NK-104 is a novel potent inhibitor of the rate-limiting enzyme in cholesterol biosynthesis, 3-hydroxy-3-methylglutaryl coenzyme A(HMG-CoA)reductase, and has been shown to be a highly effective agent in lowering blood cholesterol. In the present study, NK-104 was orally administered to Wistar rats at a dose of 0.3, 1, 3 or 10 mg/kg for 6 months for examination of toxicity. Additional recovery groups of 8 rats each of both sexes receiving 0 and 10 mg/kg were maintained without treatment for 1 month in order to assess recovery. As a result, no toxicological changes were observed in general signs, body weight, food intake, ophthalmological examination, urinalysis, hematological and blood chemical examinations or organ weights. An autopsy revealed thickening of the forestomach mucosa in both sexes at a dose of 1 mg/kg or more.
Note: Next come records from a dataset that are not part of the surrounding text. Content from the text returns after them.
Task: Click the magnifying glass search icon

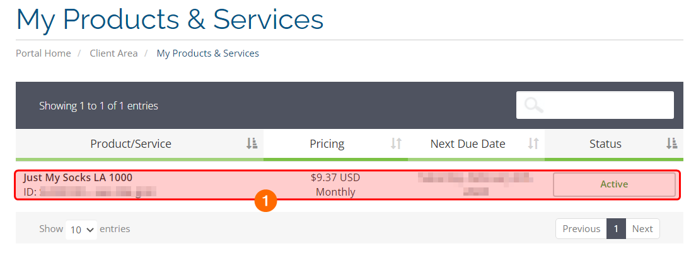Action: click(533, 105)
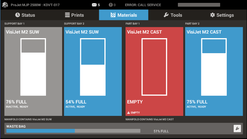Select the empty Part Bay 1 cartridge
Image resolution: width=247 pixels, height=139 pixels.
[x=154, y=71]
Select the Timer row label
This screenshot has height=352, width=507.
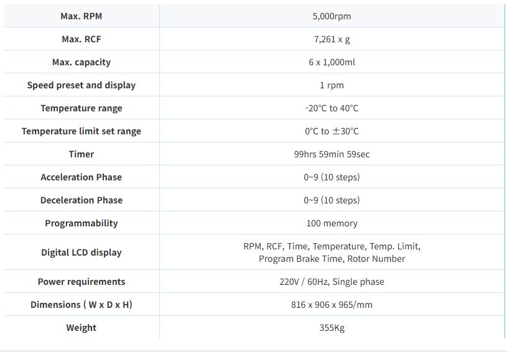(x=81, y=154)
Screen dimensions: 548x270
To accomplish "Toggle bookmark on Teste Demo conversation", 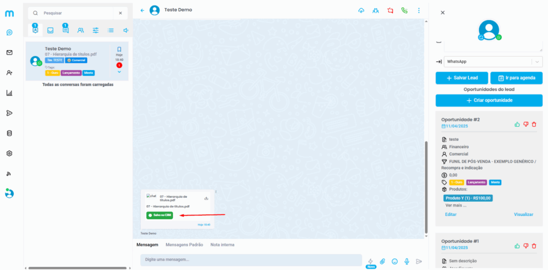I will tap(119, 49).
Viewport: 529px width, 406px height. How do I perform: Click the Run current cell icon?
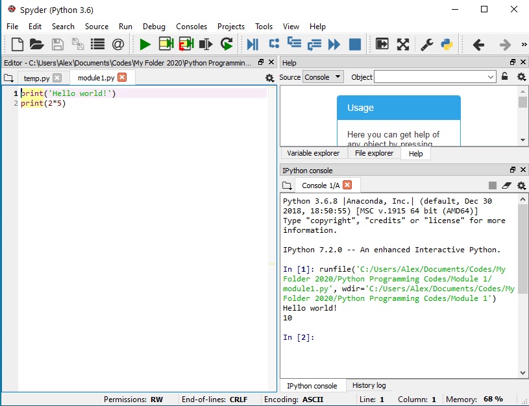pyautogui.click(x=166, y=44)
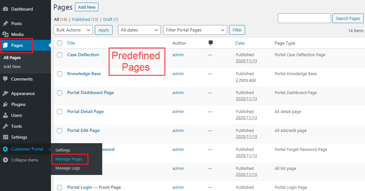This screenshot has width=365, height=191.
Task: Choose Manage Pages in Customer Portal submenu
Action: pyautogui.click(x=69, y=159)
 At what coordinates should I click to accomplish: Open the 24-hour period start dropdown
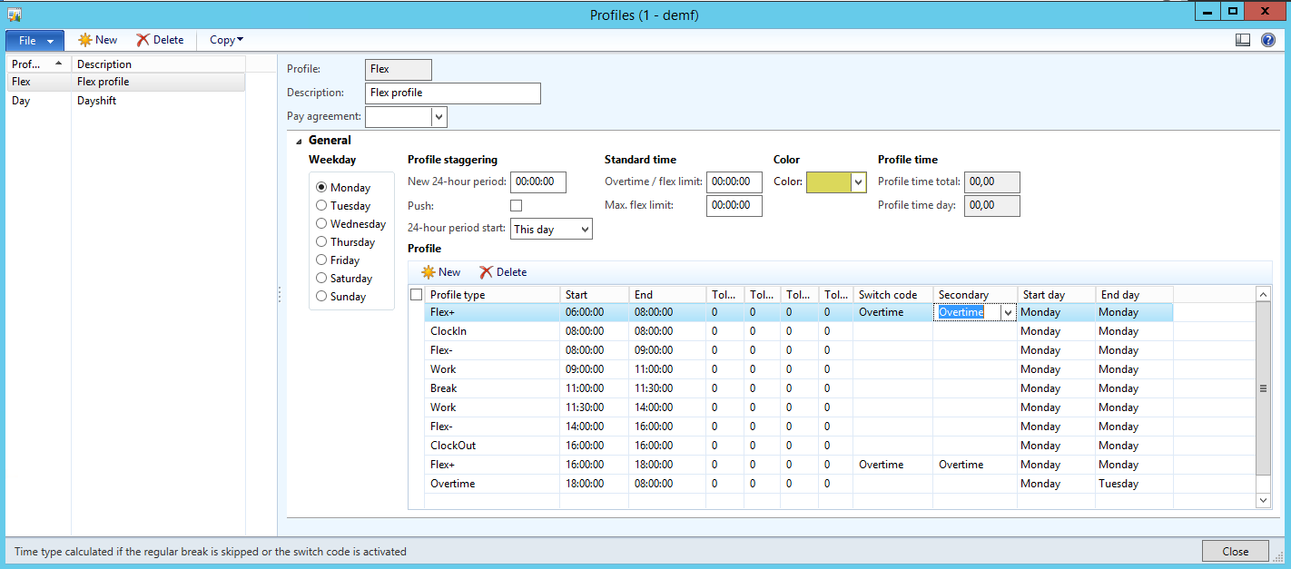pyautogui.click(x=583, y=229)
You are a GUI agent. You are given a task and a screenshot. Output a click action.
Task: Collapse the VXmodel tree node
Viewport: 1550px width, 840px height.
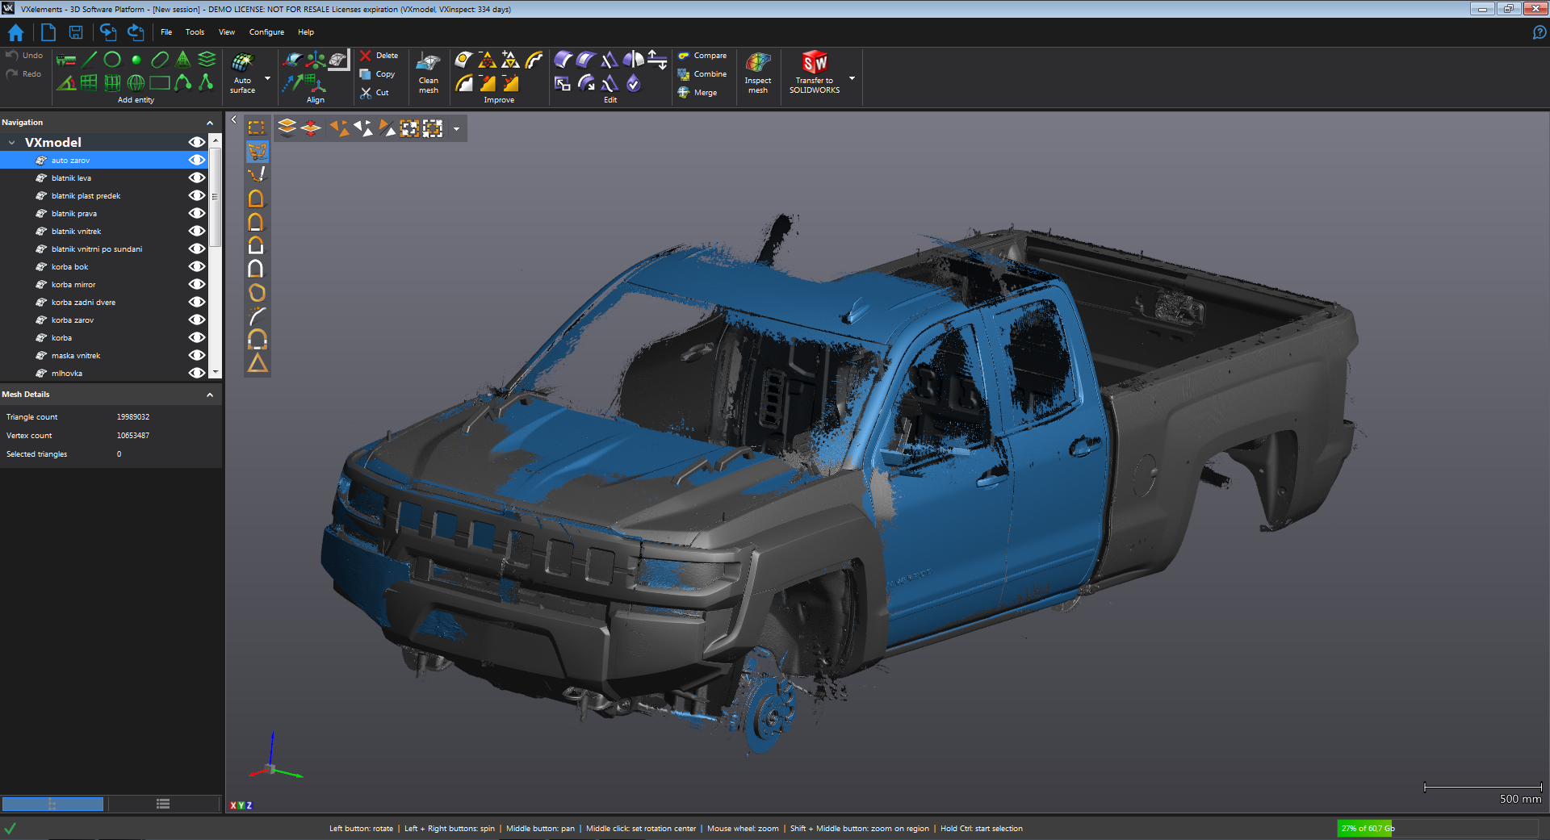click(11, 143)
This change was microscopically recognized as hyperkeratosis and hypertrophy of the spinous layer associated with both cell infiltration of the mucosal propria and edema of submucosa in the forestomach in both sexes at doses of 3 and 10 mg/kg. Forestomach changes were not observed in any cases after 1 month cessation of drug treatment. The non-toxic dose of NK-104 in the 6-month repeated oral toxicity study in rats is estimated to be 1 mg/kg/day.